CHUde Nice : des millions d’euros pour les blocs opératoires
Payer plus, investir dans le matériel, respecter les choix d’affectation, la direction prend plusieurs mesures pour lutter contre la pénurie d’anesthésistes à l’origine d’une crise profonde
Plus de 2 millions d’euros à destination des anesthésistes, 5 millions d’investissement lourd pour les blocs, 400 000 euros consacrés à l’achat d’instruments chirurgicaux supplémentaires. Dans un contexte de tension budgétaire, la direction du CHU de Nice consent un effort financier pour essayer de sortir de la crise des blocs opératoires, véritable plaie de l’hôpital public azuréen ouverte par le manque d’anesthésistes. Une situation que l’établissement n’est pas seul à vivre : un très grand nombre d’hôpitaux publics sont aujourd’hui à la recherche désespérée de ces spécialistes sans lesquels aucune opération chirurgicale ne peut être réalisée. Ce sont eux qui endorment le patient, surveillent son état pendant toute la durée de son opération, puis à son réveil. « Un tiers des postes d’anesthésistes réanimateurs sont vacants dans les hôpitaux publics », informe Charles Guepratte, directeur général du CHU de Nice.
Travailler plus, mais gagner plus
Si, de son aveu même, Charles Guepratte aurait pu réagir plus tôt, c’est aujourd’hui les grands moyens qu’il a décidé de mettre en oeuvre pour sortir de la crise, en concertation avec le Pr Thierry Piche, président de la CME (commission médicale d’établissement) du CHU : « Certains CHU ont fait des choix plus drastiques que nous, en fermant des salles et en reportant ou limitant le nombre d’interventions. Nous avons souhaité maintenir à tout prix la capacité du CHU à conserver des créneaux opératoires et donc avoir une politique d’attractivité très forte vis-à-vis de l’extérieur et de fidélisation de nos anesthésistes. »
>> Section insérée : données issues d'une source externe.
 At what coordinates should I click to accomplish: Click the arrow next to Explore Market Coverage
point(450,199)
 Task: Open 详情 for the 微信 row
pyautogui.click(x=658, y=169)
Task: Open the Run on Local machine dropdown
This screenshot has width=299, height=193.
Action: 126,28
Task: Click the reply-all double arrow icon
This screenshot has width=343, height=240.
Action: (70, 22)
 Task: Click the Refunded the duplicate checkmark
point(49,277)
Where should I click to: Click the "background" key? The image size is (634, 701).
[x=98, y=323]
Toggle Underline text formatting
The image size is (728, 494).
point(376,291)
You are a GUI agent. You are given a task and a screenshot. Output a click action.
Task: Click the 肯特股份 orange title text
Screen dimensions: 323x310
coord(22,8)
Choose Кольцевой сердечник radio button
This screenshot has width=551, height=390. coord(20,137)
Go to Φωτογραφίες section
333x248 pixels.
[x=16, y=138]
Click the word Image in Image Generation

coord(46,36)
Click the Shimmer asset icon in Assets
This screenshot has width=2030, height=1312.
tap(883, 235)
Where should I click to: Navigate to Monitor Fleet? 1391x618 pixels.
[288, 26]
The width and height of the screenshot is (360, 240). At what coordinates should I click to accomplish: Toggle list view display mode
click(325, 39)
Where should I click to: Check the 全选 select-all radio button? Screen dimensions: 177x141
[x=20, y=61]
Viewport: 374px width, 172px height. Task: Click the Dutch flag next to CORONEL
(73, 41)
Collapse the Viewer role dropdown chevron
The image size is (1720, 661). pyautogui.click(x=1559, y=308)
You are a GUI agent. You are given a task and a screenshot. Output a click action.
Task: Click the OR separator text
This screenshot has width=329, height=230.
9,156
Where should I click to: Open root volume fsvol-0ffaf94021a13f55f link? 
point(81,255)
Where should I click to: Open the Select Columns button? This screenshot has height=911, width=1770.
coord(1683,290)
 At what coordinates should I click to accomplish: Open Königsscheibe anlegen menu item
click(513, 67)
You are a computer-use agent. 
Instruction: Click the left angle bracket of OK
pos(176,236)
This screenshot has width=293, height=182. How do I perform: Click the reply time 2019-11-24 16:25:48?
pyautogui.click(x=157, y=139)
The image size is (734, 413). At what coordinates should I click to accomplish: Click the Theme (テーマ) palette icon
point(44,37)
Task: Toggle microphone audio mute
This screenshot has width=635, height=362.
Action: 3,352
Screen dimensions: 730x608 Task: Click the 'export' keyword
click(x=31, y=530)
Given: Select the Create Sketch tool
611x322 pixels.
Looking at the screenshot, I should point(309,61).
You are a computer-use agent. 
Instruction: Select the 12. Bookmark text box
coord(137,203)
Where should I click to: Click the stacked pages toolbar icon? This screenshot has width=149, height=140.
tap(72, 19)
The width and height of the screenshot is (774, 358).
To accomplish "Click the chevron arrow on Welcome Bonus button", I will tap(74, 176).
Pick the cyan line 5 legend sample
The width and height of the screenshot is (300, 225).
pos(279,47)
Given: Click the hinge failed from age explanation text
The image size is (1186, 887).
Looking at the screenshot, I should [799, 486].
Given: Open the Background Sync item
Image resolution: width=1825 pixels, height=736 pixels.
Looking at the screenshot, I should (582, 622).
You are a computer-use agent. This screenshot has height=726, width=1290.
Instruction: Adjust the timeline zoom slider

Première mesure : payer plus. « On demande aux anesthésistes de travailler davantage, mais ils seront désormais indemnisés pour cela », ce qui n’était pas le cas jusqu’alors. De meilleures conditions d’exercice devraient également leur être proposées, «en respectant leurs voeux d’affectation. Un anesthésiste peut travailler dans le secteur de son choix, il ne s’agit plus de lui imposer un lieu d’activité. »
Autre sujet sensible : le dialogue chirurgien anesthésiste. Si leurs activités sont intimement liées, classiquement, le chirurgien décide d’opérer et l’anesthésiste doit suivre, sans dialogue constitué.
Création d’un pôle bloc
« La création d’un pôle blocs opératoires devrait rendre institutionnel le dialogue entre chirurgiens et anesthésistes : il faut adapter l’activité opératoire en fonction des ressources humaines en présence. Cela devrait également aboutir à une meilleure organisation des blocs, alors que, jusqu’à présent, prédominait un fonctionnement en silo. » En d’autres termes, chaque service avait tendance à travailler sur ses spécialités sans se soucier des autres, ce qui était source d’importants conflits.
Reste le noeud du problème : la pénurie de professionnels. « Fruit du travail que nous conduisons depuis dix-huit mois, dix-neuf anesthésistes devraient grossir l’effectif d’ici le mois de mai », annonce la direction. Parmi eux : des internes achevant actuellement leur formation au CHU de Nice et qui se seraient laissés convaincre par les promesses de meilleures conditions de travail. « Plus de la moitié choisissaient jusqu’à présent d’aller exercer ailleurs à la fin de l’internat, aujourd’hui, c’est huit sur onze internes en anesthésie qui se sont engagés à rester au CHU de Nice ou qui s’apprêtent à le faire. C’est une belle performance » , se réjouit le Pr Piche.
« On nous a reproché une gestion purement comptable de l’hôpital, nous montrons le contraire avec ces mesures très coûteuses, conclut le directeur général qui reconnaît que c’est le positionnement même du CHU, son expertise qui ont été mis en péril par cette grave crise.
Ces mesures, présentées au directoire mercredi puis à l’ensemble des médecins dans la soirée, suffiront-elles à apaiser les tensions ? L’avenir le dira. Quoi qu’il en soit, l’hôpital public, grand corps malade, appelle quantité d’autres mesures pour retrouver une pleine santé.